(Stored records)
--------------------

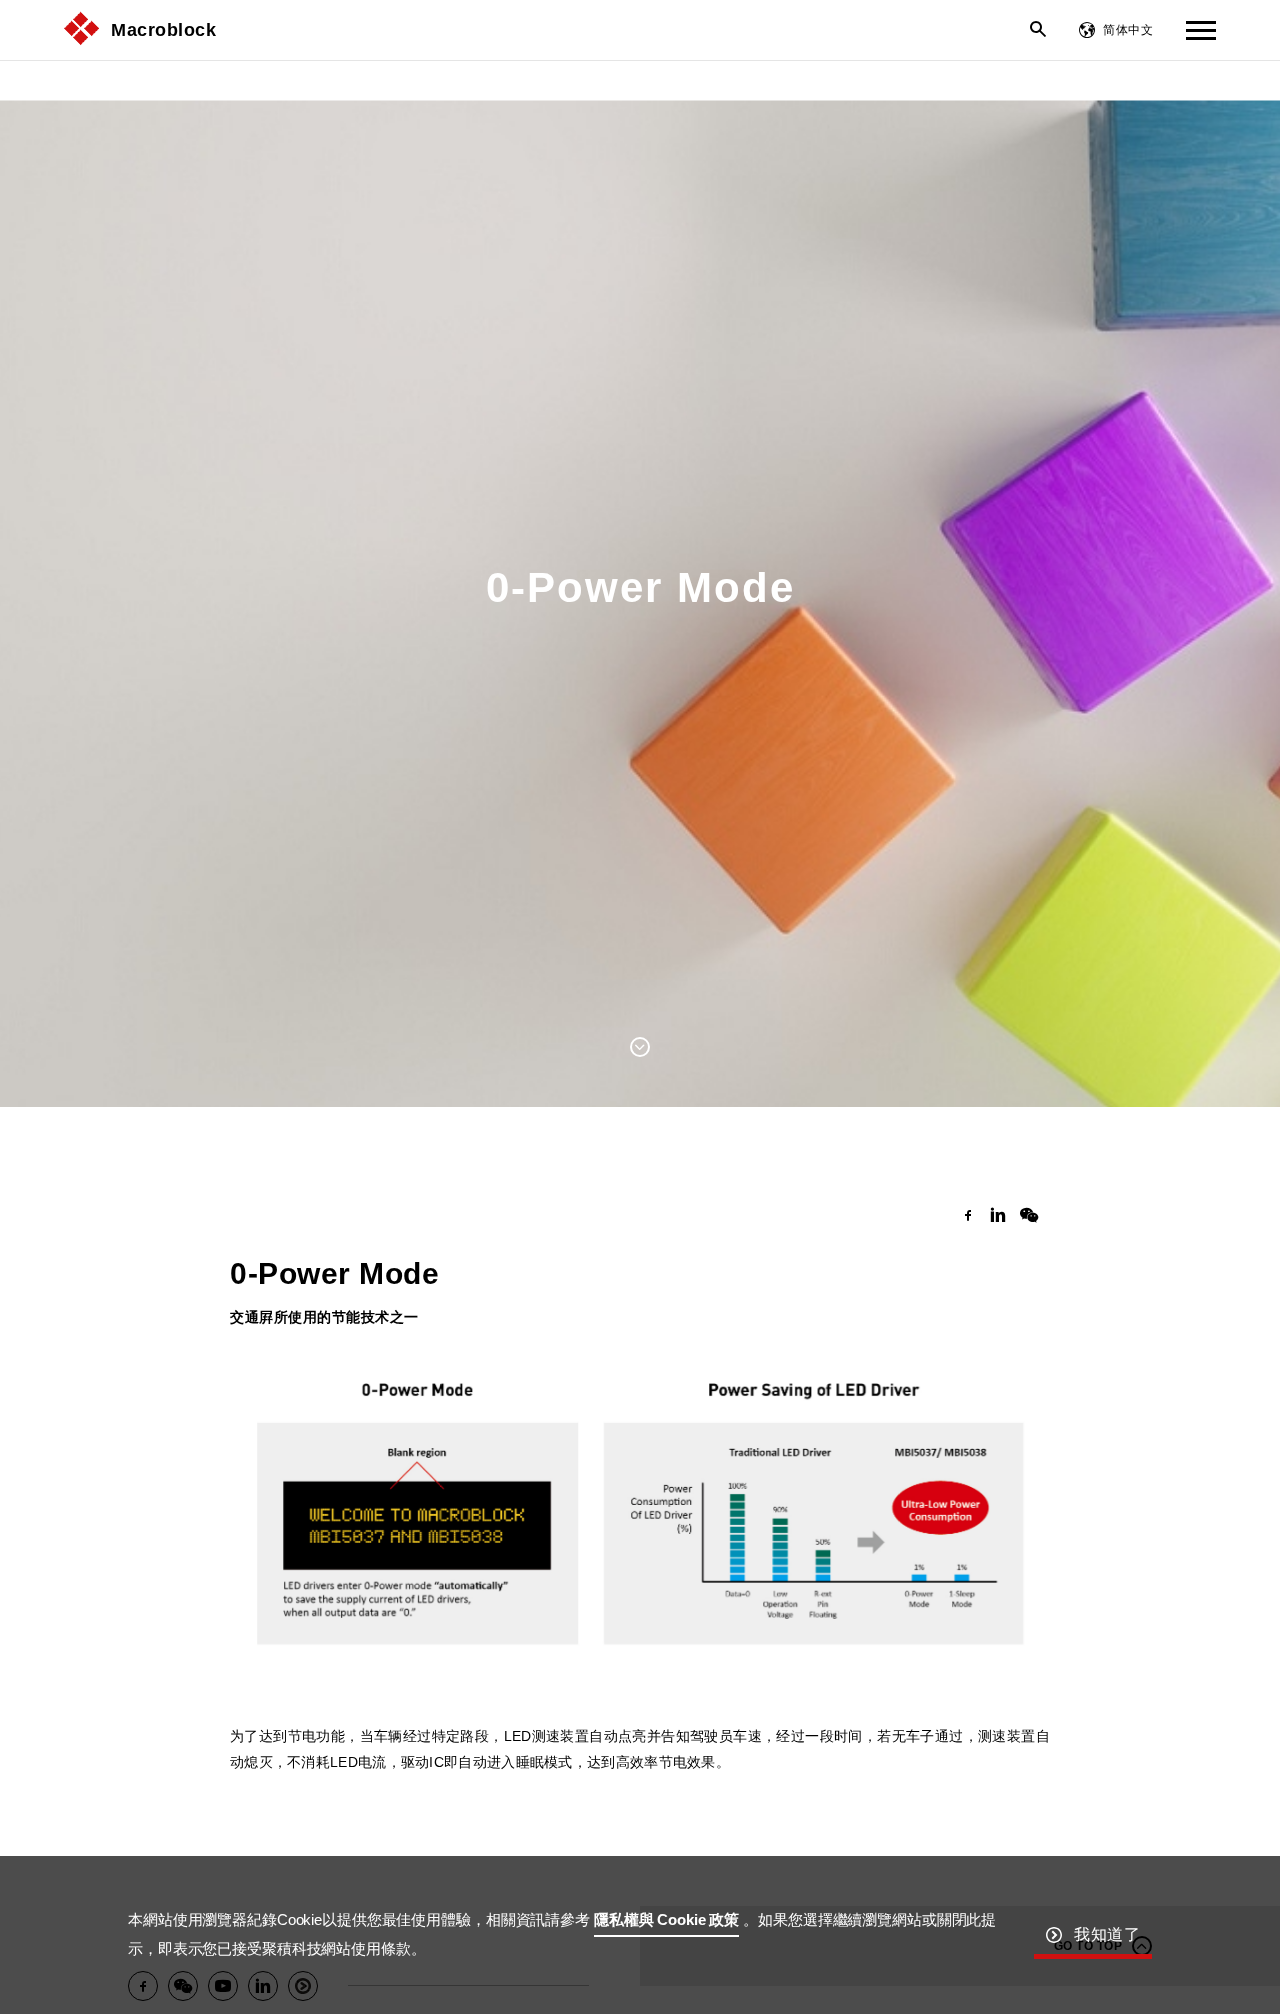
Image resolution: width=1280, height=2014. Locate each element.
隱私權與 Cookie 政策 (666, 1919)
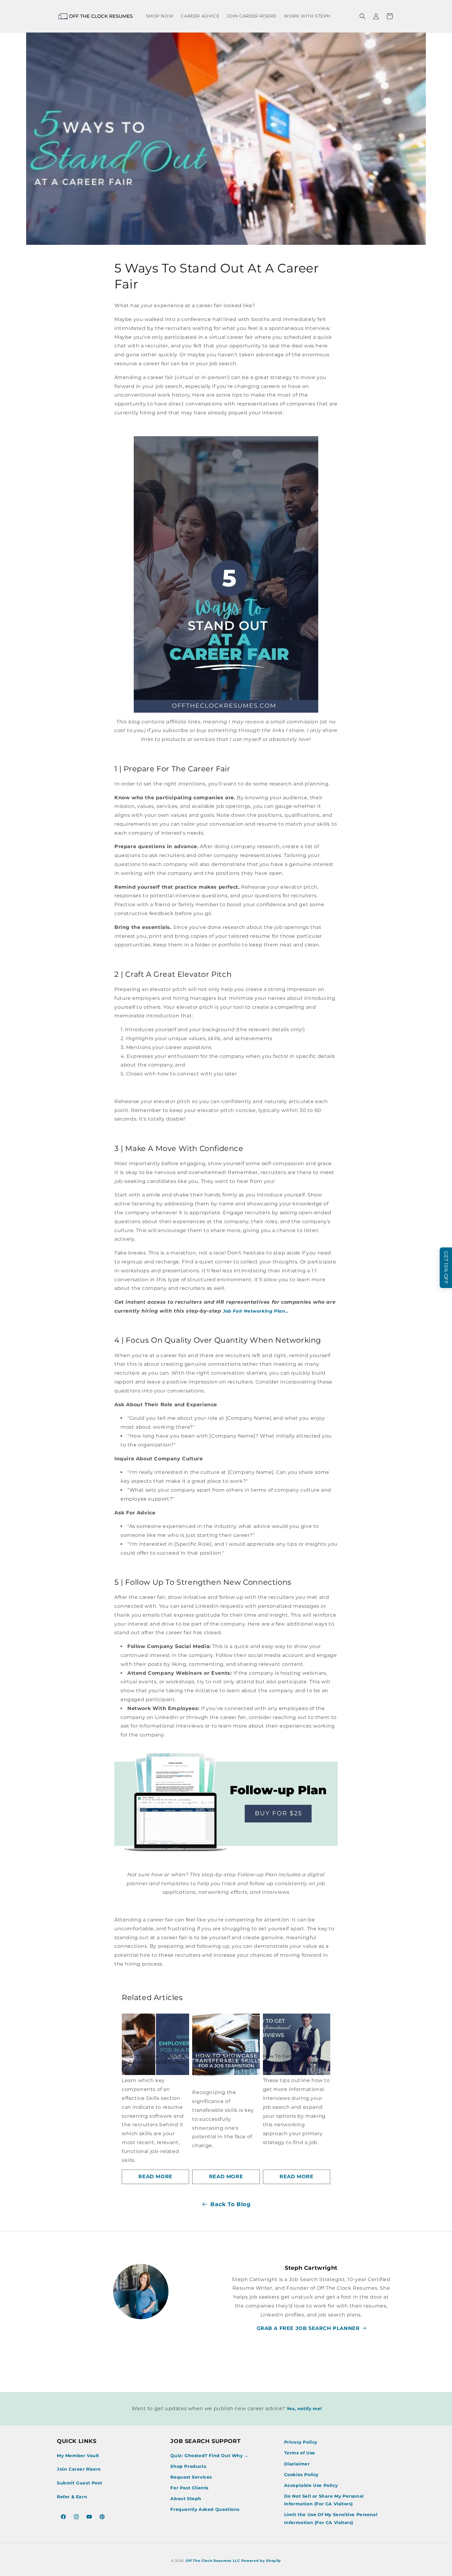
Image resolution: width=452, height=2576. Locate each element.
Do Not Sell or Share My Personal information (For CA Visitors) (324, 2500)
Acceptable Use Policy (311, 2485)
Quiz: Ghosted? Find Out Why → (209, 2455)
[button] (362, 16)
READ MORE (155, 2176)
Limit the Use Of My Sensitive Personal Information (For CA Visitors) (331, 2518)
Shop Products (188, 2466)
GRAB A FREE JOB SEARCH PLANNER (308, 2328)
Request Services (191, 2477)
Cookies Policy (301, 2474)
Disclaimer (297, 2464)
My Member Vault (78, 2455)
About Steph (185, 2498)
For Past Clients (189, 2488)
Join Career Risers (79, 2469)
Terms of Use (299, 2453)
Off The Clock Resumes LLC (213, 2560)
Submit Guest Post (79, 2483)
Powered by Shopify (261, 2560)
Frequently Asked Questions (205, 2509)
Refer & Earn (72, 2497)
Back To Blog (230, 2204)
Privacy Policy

--------------------

**What the task asks:** Please copy the lines above from the line with "Quiz: Ghosted? Find Out Why → (209, 2455)" up to and including the line with "Submit Guest Post (79, 2483)", exactly as written and with nothing else.

**Solution to the problem:**
Quiz: Ghosted? Find Out Why → (209, 2455)
[button] (362, 16)
READ MORE (155, 2176)
Limit the Use Of My Sensitive Personal Information (For CA Visitors) (331, 2518)
Shop Products (188, 2466)
GRAB A FREE JOB SEARCH PLANNER (308, 2328)
Request Services (191, 2477)
Cookies Policy (301, 2474)
Disclaimer (297, 2464)
My Member Vault (78, 2455)
About Steph (185, 2498)
For Past Clients (189, 2488)
Join Career Risers (79, 2469)
Terms of Use (299, 2453)
Off The Clock Resumes LLC (213, 2560)
Submit Guest Post (79, 2483)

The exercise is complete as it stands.